Fig. 1: Operation of spintronics p-bit with stochastic magnetic tunnel junction. The upper panel shows the time-averaged output voltage as a function of the input voltage. The result shows a non-linear behavior fitted by a binary stochastic neuron model showing a sigmoidal characteristic. The lower panels show time-varying outputs for different levels of input voltage.

Fig. 2: (a)Block diagram and photograph of the developed probabilistic computer. (b) and (c) show the results of integer factorization using 4 and 8 p-bits for 35 and 945, respectively. The Upper/lower panels show the probability at an uncorrelated/correlated state. At the correlated state, where the system is capable of factorization, prominent peaks are observed for correct factors of 5 and 7 for (b) and 63 and 15 for (c).

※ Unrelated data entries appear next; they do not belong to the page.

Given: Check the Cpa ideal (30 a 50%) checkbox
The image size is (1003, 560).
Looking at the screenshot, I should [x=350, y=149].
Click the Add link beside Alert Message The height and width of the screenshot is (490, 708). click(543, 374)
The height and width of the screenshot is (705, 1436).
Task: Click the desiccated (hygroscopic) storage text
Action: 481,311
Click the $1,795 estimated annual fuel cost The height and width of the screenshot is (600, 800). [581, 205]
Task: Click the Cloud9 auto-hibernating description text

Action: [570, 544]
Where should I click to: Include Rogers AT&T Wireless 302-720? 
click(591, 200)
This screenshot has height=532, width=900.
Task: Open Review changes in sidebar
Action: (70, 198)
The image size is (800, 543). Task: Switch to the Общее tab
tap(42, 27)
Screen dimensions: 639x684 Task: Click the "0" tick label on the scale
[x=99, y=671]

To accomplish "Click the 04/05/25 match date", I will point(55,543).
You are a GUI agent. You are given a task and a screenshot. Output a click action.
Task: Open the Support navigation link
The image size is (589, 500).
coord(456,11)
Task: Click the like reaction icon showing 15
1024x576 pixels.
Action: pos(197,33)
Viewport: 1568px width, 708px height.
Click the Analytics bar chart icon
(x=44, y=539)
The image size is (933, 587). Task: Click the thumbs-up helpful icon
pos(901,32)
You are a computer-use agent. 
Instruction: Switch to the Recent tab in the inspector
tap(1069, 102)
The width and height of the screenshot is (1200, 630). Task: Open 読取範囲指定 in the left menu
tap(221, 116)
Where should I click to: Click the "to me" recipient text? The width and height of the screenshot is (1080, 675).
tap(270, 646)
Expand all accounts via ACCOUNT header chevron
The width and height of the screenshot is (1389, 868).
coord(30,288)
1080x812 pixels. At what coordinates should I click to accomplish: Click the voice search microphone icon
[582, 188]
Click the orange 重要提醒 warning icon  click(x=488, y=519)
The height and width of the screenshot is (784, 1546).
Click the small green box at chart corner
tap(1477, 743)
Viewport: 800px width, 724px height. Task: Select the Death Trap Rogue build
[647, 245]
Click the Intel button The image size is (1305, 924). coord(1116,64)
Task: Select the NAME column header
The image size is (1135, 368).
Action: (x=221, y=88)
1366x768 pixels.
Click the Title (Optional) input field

Probabilistic computing using probabilistic bits, or p-bits, whose state fluctuates in time between 0 and 1 has analogies to quantum computing that uses superposition of 0 and 1 of quantum bits, or q-bits. The research group developed a spintronics-based p-bit with a stochastic magnetic tunnel junction (s-MTJ) (Fig. 1) and constructed a rudimentary probabilistic computer inspired by concepts from asynchronous neural networks. Using the developed spintronics probabilistic computer, integer factorization was tested as an illustrative example of optimization problems (Fig. 2). For the operation, a modified algorithm of quantum annealing was applied and up to 4-body interactions were implemented. They succeeded in factorizing 35 into 5 and 7 by 4 p-bits, 161 into 23 and 7 by 6 p-bits, and 945 into 63 and 15 by 8 p-bits.

Quantum computing is expected to efficiently execute difficult classes of problems such as optimization that classical computers cannot address efficiently. Whereas most q-bits operate at extremely low temperature and often interact only with neighboring q-bits, the spintronics p-bits can be used like q-bits but operating at room temperature with the ability to correlate, by electrical means, with multiple p-bits even at long distances. In addition, spintronics p-bits can be realized by slightly modifying a matured nonvolatile memory (Magnetoresistive Random Access Memory; MRAM) technology (Fig. 3), whose integration densities are well above the megabit range. In this sense, the developed p-bit can be regarded as a "poor man's q-bit."

Fig. 3: The structure of a magnetic tunnel junction and the design of the energy barrier for MRAM and p-bit applications. The magnetic tunnel junction consists of ferromagnetic free and fixed layers which sandwich a thin insulating tunnel barrier. The direction of the free-layer magnetization, representing the digital information 0 and 1, can be changed by external electric input. For MRAM applications, the energy barrier between 0 and 1 states is designed to be large relative to the thermal fluctuation, whereas, for p-bit application, it is designed to be close to the level of thermal fluctuation such that the magnetization fluctuates in time.

The demonstrated computing scheme based on spintronics technology is particularly attractive for certain classes of problems where approximate solutions are acceptable, because the probabilistic computer makes use of natural stochasticity of s-MTJ instead of introducing it artificially into a deterministic computer. Compared with quantum computers, the spintronics probabilistic computers are attractive in terms of room-temperature operation, ease of implementing many-body interactions, and maturity of fundamental technology in the MRAM community. In this context, the results shown are promising in that they pave an unexplored pathway towards a new computing paradigm that is particularly well-suited for certain classes of problems like optimization and thus is useful in areas such as drug research, encryption and cybersecurity, financial services, data analysis, and supply chain logistics.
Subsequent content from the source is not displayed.